▸ Data provided:
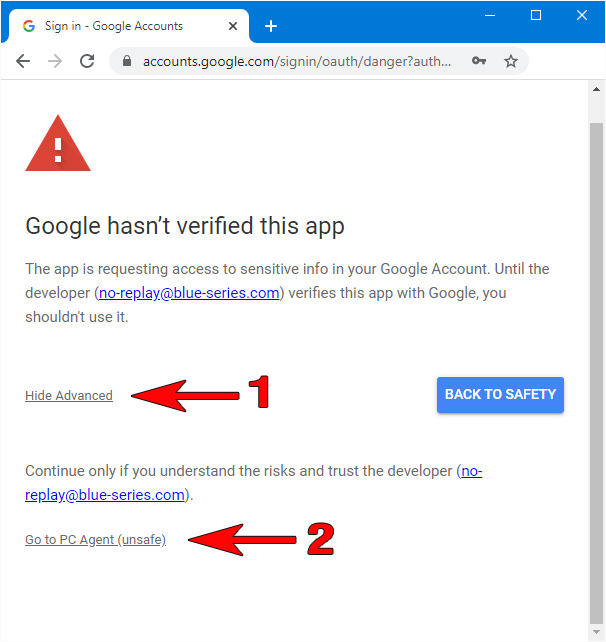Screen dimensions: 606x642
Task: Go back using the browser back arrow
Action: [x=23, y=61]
==
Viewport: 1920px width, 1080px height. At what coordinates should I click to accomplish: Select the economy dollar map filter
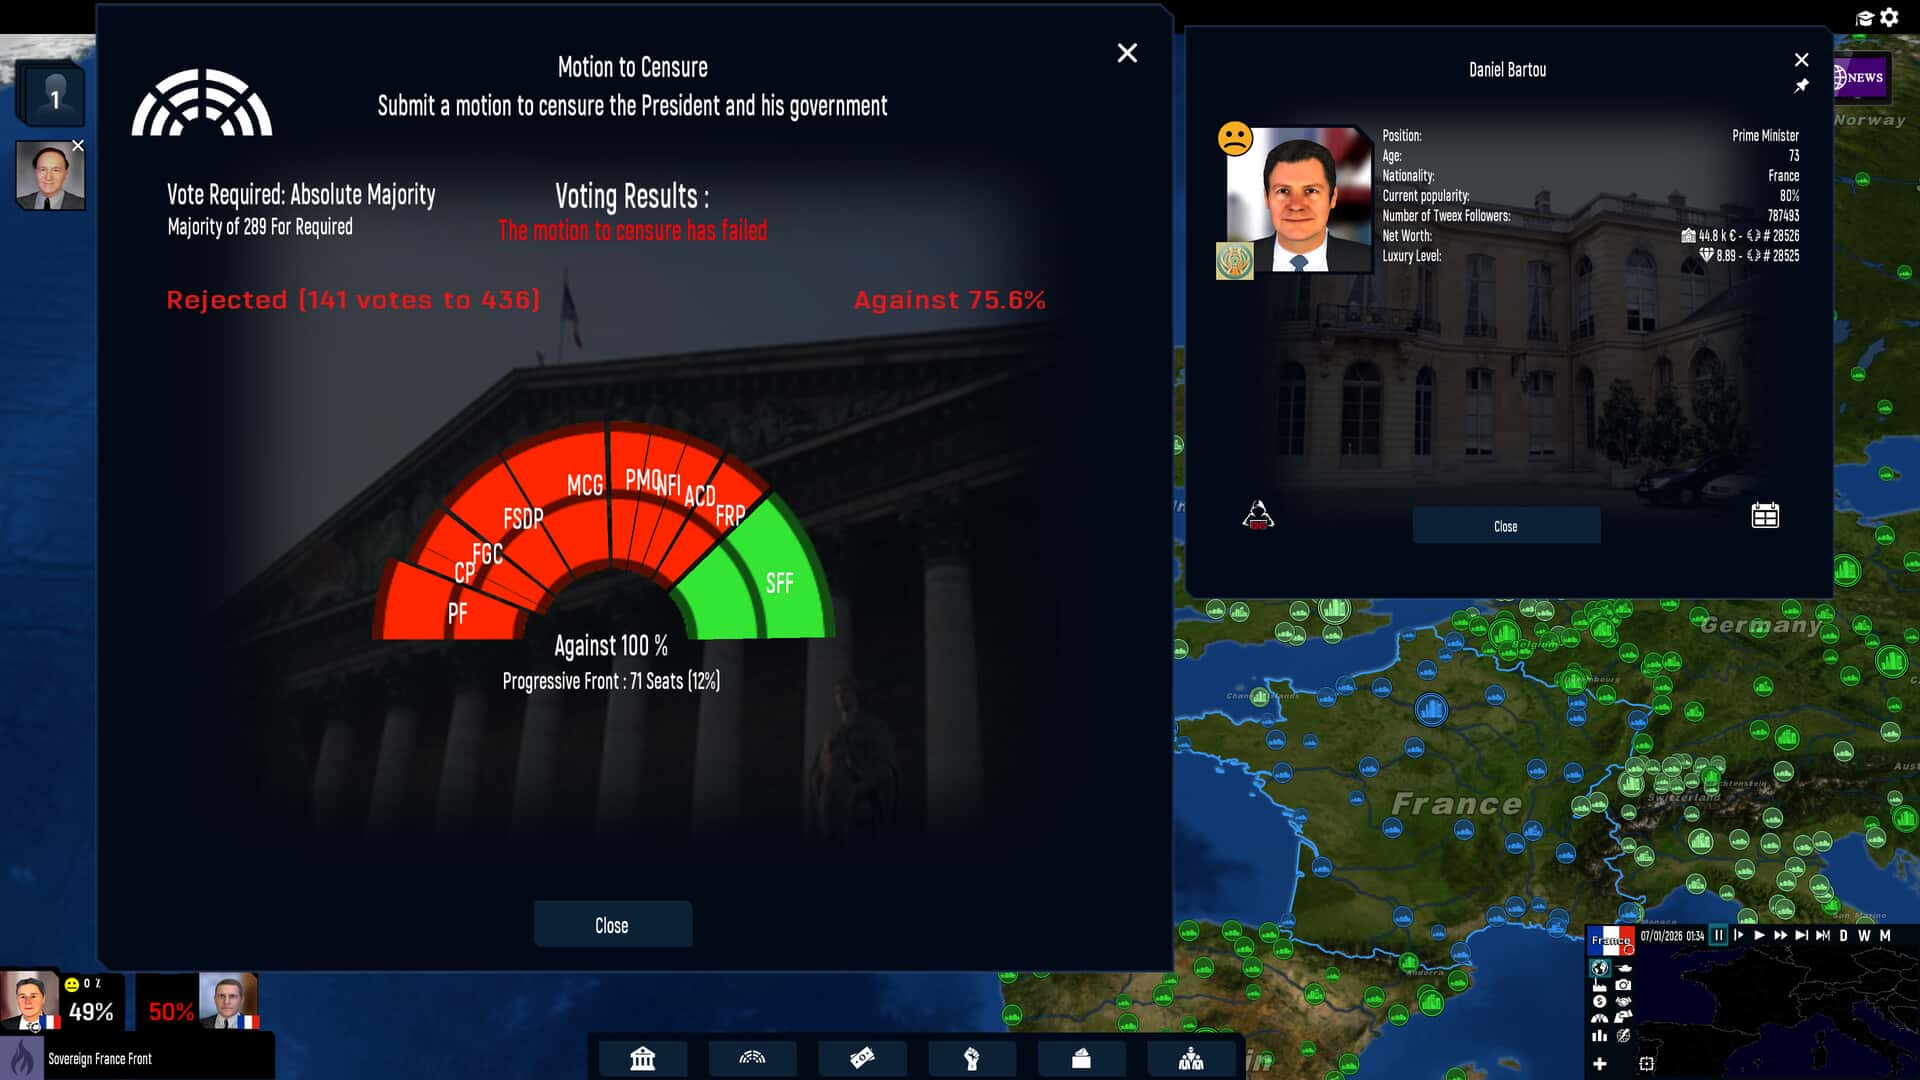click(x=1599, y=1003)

▸ Task to carry out:
Please print everything from the line containing "Screen dimensions: 606x642" down to the line containing "Action: [x=23, y=61]", exactly as it stands in the data, leaving out the pictures.

▸ Full answer:
Screen dimensions: 606x642
Task: Go back using the browser back arrow
Action: [x=23, y=61]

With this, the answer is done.